start Input records

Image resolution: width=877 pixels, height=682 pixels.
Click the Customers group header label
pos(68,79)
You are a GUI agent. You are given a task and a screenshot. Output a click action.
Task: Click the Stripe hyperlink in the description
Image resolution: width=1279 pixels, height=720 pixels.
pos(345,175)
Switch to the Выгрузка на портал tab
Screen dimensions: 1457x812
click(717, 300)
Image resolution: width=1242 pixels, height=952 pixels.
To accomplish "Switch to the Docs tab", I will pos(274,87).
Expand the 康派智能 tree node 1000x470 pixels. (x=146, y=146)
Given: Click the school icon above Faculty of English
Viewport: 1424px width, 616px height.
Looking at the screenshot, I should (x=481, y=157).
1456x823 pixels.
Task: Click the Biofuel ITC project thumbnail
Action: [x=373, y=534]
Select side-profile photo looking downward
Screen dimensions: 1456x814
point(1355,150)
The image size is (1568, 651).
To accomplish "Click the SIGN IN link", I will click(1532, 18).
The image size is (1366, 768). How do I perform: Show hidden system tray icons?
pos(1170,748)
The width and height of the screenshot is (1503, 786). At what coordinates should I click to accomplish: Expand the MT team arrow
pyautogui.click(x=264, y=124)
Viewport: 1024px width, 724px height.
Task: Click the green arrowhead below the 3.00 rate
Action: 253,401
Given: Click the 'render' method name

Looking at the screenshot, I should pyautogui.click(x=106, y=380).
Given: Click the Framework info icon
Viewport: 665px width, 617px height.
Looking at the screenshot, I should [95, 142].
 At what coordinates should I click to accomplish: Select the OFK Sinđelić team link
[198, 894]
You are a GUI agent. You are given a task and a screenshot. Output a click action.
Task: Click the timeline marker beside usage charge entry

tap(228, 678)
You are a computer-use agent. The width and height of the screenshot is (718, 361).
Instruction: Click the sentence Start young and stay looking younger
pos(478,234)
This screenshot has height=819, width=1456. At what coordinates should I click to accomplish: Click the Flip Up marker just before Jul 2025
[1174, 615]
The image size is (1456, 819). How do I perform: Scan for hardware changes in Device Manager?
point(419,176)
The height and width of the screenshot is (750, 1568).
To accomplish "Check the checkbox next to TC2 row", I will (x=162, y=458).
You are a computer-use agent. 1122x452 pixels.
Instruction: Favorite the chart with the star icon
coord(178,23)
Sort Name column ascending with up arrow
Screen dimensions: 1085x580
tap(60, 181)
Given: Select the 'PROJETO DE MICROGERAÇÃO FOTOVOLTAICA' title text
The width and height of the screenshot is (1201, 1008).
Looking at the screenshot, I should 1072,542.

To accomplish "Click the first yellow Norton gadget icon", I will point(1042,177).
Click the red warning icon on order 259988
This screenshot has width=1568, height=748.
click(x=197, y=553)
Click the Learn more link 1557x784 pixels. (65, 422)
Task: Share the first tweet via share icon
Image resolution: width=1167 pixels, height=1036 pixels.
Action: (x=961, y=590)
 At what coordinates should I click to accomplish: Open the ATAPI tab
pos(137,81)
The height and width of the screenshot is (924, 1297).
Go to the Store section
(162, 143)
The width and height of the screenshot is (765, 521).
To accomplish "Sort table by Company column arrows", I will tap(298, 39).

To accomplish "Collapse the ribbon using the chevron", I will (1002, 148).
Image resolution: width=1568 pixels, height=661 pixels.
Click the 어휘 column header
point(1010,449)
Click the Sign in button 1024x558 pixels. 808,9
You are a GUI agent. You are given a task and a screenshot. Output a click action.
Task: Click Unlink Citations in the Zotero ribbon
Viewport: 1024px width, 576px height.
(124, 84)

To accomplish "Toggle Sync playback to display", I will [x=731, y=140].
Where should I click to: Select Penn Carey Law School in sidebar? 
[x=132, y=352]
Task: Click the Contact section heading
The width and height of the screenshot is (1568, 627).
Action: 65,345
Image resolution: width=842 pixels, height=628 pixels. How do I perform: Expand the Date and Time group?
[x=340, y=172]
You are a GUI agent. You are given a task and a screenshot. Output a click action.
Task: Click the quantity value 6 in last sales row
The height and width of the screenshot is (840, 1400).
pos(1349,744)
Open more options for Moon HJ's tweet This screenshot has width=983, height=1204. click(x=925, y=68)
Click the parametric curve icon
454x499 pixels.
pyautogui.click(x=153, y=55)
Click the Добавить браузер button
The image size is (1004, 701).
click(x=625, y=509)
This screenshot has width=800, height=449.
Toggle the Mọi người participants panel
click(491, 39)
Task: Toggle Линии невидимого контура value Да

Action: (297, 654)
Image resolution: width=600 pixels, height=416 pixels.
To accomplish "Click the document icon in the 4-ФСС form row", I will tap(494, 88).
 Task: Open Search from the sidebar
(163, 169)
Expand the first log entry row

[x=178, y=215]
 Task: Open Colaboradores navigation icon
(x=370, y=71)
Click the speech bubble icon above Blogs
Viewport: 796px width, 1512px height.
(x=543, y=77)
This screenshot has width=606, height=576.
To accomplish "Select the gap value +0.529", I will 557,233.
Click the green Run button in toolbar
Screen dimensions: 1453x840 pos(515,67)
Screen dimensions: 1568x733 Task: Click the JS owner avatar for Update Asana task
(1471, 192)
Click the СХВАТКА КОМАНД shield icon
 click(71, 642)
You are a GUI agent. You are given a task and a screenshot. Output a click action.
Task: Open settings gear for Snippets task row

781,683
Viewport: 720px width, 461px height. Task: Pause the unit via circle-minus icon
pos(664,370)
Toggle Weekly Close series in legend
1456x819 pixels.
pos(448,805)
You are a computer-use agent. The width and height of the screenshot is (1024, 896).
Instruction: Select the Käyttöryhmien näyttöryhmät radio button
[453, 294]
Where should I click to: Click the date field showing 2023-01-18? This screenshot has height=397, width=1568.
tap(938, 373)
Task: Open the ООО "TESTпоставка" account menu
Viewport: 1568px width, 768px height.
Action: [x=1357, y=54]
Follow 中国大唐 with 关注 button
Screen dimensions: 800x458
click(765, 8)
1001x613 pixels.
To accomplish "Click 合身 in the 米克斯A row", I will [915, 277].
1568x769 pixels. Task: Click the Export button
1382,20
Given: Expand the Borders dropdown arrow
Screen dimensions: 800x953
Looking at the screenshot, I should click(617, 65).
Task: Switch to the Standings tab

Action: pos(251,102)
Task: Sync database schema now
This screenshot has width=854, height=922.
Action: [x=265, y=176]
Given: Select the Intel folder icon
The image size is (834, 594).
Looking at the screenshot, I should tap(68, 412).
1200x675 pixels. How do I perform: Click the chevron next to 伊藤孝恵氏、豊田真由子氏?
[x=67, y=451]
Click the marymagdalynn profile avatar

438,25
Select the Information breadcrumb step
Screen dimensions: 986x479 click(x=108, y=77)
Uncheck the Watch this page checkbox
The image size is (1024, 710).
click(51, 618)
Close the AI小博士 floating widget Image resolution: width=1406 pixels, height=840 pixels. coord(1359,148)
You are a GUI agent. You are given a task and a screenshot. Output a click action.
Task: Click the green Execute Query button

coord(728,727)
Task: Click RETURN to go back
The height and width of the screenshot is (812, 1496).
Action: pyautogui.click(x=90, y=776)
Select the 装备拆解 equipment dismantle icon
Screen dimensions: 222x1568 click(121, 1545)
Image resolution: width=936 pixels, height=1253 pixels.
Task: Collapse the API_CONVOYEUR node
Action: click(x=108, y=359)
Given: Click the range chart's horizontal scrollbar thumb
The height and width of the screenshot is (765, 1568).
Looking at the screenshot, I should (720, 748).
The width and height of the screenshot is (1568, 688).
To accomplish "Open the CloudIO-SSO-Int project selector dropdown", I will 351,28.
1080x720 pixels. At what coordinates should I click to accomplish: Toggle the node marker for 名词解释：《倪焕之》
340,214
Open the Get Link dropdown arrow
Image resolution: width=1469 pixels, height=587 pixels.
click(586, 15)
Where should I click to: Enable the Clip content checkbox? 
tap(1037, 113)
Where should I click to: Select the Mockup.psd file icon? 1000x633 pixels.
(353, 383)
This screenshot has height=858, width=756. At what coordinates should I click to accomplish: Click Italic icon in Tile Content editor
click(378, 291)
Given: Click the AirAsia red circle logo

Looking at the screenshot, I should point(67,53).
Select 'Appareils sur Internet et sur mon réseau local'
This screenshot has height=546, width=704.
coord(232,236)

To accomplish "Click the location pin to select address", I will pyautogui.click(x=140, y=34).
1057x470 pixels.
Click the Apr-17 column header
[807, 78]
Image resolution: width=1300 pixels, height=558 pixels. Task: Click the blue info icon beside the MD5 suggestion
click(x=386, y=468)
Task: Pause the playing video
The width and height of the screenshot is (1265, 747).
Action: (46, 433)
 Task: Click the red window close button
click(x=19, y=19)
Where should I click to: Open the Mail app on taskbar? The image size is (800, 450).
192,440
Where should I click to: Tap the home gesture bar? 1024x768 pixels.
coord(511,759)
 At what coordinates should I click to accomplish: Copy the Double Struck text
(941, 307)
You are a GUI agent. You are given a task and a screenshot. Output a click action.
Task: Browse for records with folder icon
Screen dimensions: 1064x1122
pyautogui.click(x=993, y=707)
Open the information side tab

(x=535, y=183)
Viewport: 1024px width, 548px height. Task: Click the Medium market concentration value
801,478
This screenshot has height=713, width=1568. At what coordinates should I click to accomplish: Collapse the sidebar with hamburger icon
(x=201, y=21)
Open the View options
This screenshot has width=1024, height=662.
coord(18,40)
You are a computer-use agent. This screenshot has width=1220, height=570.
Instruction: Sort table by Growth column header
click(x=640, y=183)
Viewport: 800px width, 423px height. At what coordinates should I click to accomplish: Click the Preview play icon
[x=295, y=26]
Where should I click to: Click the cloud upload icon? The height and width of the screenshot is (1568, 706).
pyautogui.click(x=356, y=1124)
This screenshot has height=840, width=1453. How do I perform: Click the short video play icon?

end Input records

> _What is expected_: Switch "upload" to "download" in the part of the rows that opens with the line containing "Where should I click to: Click the cloud" and runs through the end of the rows, and give that part again with all else unchanged.

> _Reply_:
Where should I click to: Click the cloud download icon? The height and width of the screenshot is (1568, 706).
pyautogui.click(x=356, y=1124)
This screenshot has height=840, width=1453. How do I perform: Click the short video play icon?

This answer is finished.